Telling Stories
My Substack has had another makeover. I started it as a vehicle for publishing my novel, Hiram Falls. When I decided to try to sell the book, this site became a place where I could share sketches that led to the novel and to share with you some of what I learned in the five years of writing it.
But now I’ve decided to expand, to share with you what I’ve learned and created over 52 years in profession writing and editing. I hope this entertains you, but I also hope helps you with your storytelling. Here’s what I offer:
Stories — a collection of my best stories, some real, some not.
On Writing — an erratically regular series about techniques and tricks gleaned about writing, editing, storytelling and telling stories with digital media — audio, images and short video.
Hiram Falls — updates on the novel, Sketches that were performed on stage and led to creation of Hiram Falls; A Writer’s Journey an ongoing series about how I wrote the book — with related tips from my career.
Engagement (coming in May) will include writing sessions, workshops, challenges and discussions. For this, I will be asking you to donate to three nonprofits I hold dear.
My aim is to pass forward what was passed on to me by some brilliant writers and editors.

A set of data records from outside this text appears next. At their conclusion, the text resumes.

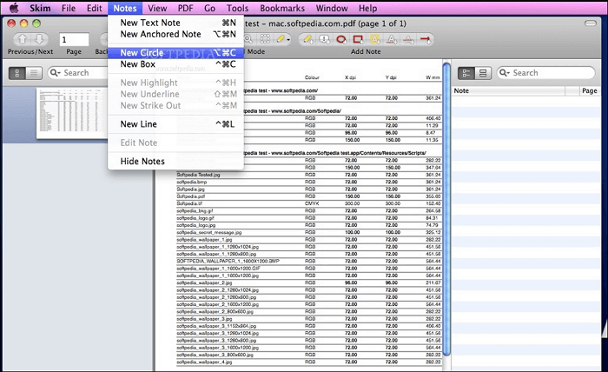This screenshot has height=372, width=608.
Task: Click the add circle note toolbar icon
Action: (x=342, y=39)
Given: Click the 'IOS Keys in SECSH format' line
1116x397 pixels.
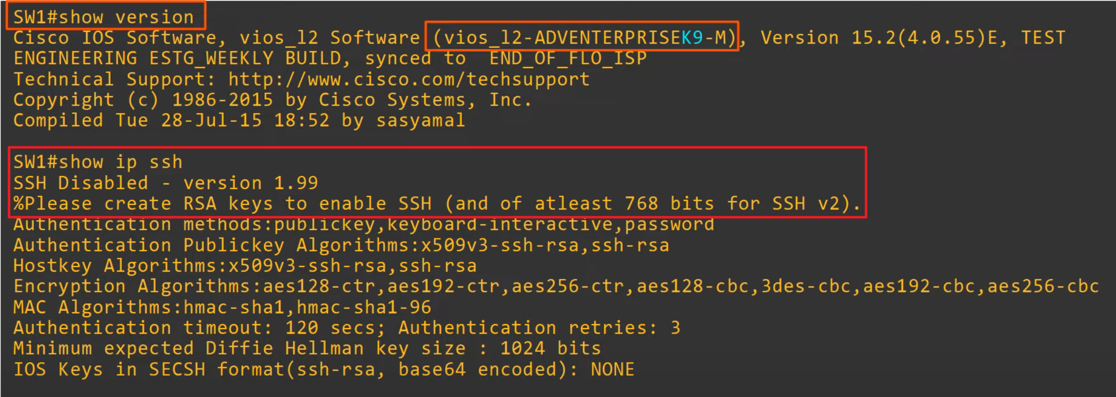Looking at the screenshot, I should point(324,369).
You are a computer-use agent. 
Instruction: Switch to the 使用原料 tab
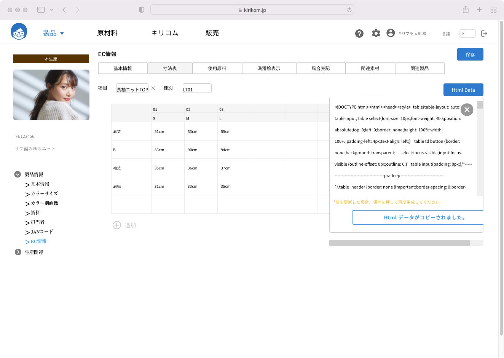click(x=217, y=68)
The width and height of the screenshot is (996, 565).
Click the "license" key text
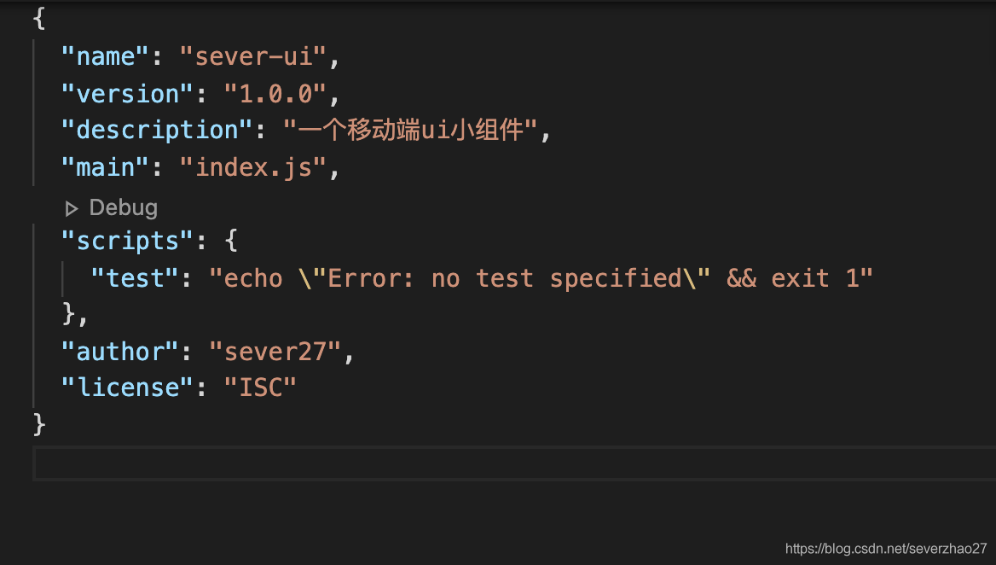click(x=127, y=387)
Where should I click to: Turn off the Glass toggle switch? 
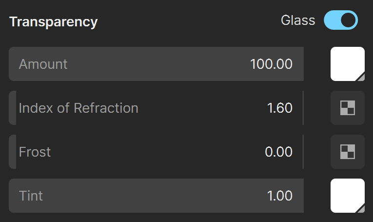[x=341, y=20]
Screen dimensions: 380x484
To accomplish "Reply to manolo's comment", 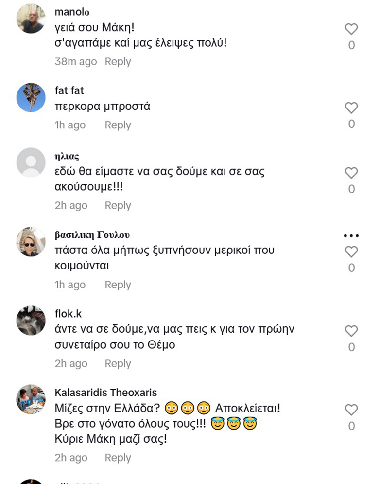I will [118, 62].
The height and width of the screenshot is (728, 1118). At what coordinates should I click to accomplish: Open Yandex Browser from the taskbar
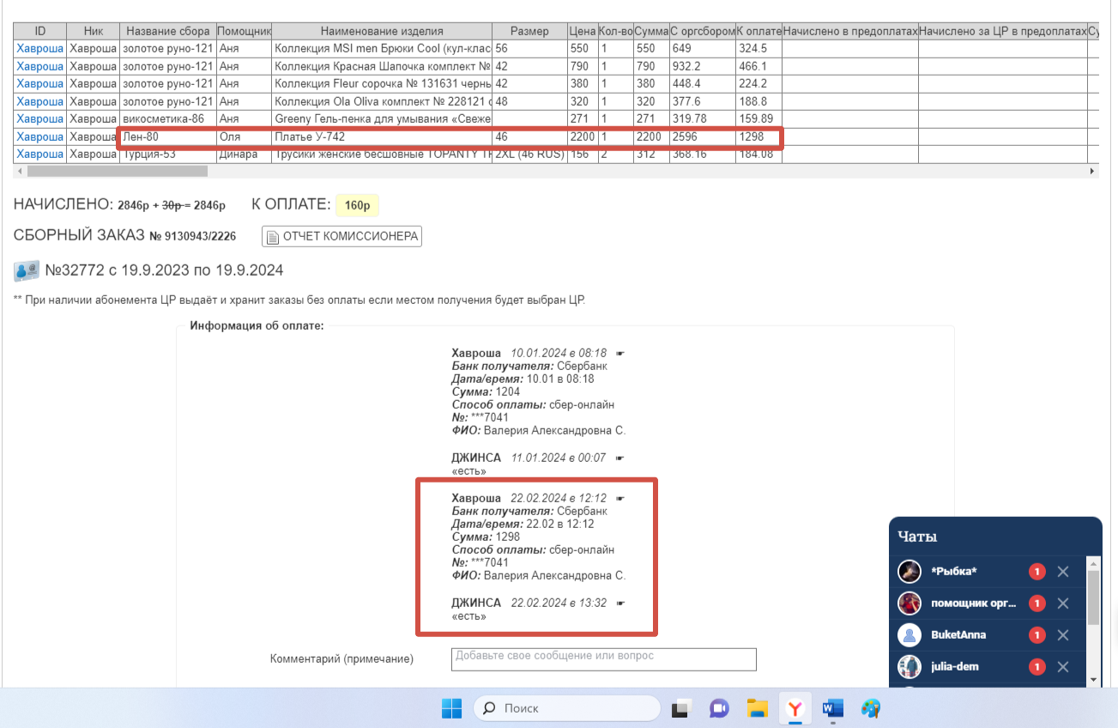[795, 708]
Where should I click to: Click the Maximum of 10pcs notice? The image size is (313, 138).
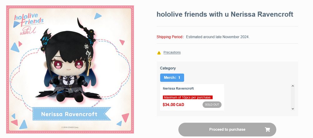pyautogui.click(x=188, y=97)
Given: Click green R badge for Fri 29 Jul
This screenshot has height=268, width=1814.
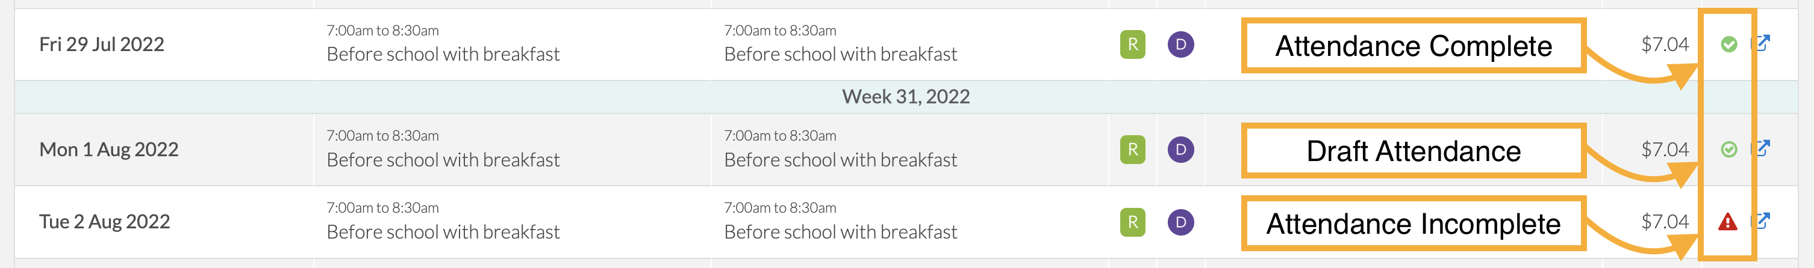Looking at the screenshot, I should click(1132, 45).
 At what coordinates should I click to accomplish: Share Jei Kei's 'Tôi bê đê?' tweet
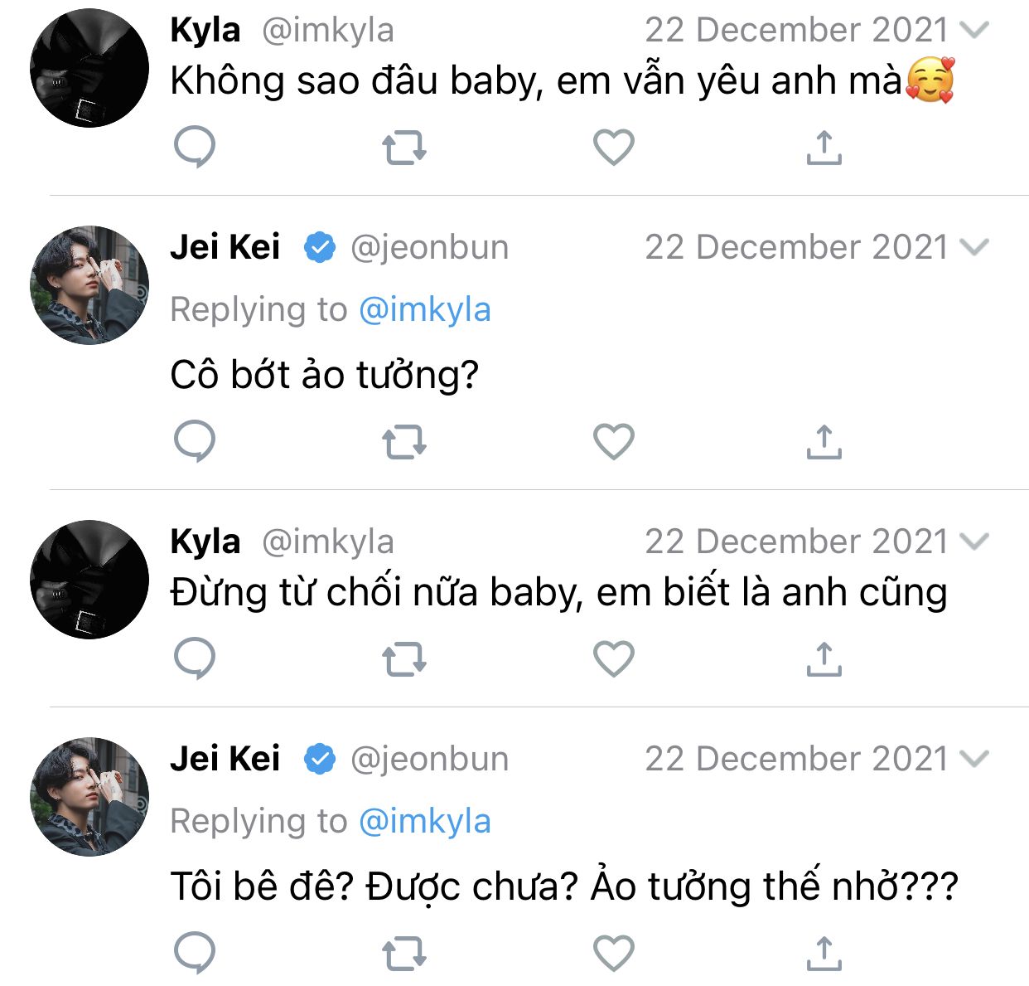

My hope is that you will discover new ways of writing that strengthen your own writing voice. I hope, too, to build a supportive community of writers and readers.
If you like what I offer, please subscribe.
And if you can manage two suggestions at once, feel free to support the excellent nonprofits I mentioned: Young Writers Project, Vermont Stage Company and Media Factory.
I will be posting every Tuesday, with occasional Thursday bonus material. Most will include an audio narration. Comments encouraged.
So who am I?
I am Geoffrey Gevalt. To me all writing is narrative or, at least, should be. Stories take a direct path to readers’ hearts.
I tell stories with words and sometimes with photographs and sound. I write tiny stories and long projects. I love to talk to people, to learn about them. I love helping people write better and have worked with all ages — from kids in second grade to people in their late 70s.
I am digitally inclined. In 1995, I led the startup of what was then the 13th news site on the Web — think about that for a moment — and edited the first syndicated column about the Internet. I have built hundreds of web sites used by kids in schools to learn how to like to write together and provided teachers with curricula and training. I love the outdoors and have explored places unseen by humans — until us, of course.
I am always looking for stories.
I am married, but I respect my wife’s privacy. I have three children, but they are on their own. I miss them.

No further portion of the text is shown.